Stored items:
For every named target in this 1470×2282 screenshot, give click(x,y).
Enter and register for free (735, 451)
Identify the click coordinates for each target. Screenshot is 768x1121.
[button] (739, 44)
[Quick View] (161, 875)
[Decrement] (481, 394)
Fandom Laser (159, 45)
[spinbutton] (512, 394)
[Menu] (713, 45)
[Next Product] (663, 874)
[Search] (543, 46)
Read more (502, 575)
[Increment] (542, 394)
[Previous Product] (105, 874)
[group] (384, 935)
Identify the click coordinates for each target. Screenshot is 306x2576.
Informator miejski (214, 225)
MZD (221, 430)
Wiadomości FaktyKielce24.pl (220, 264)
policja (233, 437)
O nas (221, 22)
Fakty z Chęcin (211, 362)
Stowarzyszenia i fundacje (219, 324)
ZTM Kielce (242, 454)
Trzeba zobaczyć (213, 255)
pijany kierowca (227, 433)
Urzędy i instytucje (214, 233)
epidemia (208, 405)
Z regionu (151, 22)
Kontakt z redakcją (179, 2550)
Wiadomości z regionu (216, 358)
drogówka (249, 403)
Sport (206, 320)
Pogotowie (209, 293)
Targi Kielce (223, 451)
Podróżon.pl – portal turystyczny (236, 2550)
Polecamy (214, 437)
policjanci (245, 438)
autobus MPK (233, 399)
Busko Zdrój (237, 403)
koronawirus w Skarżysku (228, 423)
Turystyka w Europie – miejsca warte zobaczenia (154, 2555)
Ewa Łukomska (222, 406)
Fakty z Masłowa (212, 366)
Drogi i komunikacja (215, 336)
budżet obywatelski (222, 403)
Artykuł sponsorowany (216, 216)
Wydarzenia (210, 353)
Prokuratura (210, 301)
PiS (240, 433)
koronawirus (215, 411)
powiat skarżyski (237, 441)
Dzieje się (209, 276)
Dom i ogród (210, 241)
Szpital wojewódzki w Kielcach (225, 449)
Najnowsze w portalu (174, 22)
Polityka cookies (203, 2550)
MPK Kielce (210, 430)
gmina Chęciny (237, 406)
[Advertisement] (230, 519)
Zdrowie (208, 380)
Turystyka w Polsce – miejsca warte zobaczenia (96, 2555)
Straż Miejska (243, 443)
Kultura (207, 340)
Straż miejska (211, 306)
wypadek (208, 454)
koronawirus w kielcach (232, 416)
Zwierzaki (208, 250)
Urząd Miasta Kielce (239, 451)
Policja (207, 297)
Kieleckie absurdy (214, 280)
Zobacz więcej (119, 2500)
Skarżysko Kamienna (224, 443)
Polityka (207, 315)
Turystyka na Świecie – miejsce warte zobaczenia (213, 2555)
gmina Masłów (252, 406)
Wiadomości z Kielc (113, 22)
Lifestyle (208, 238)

ASSIGNED TASK: Using the records above, say how many lines contain the string "click"; offer no other text.

WRITTEN SOLUTION: 3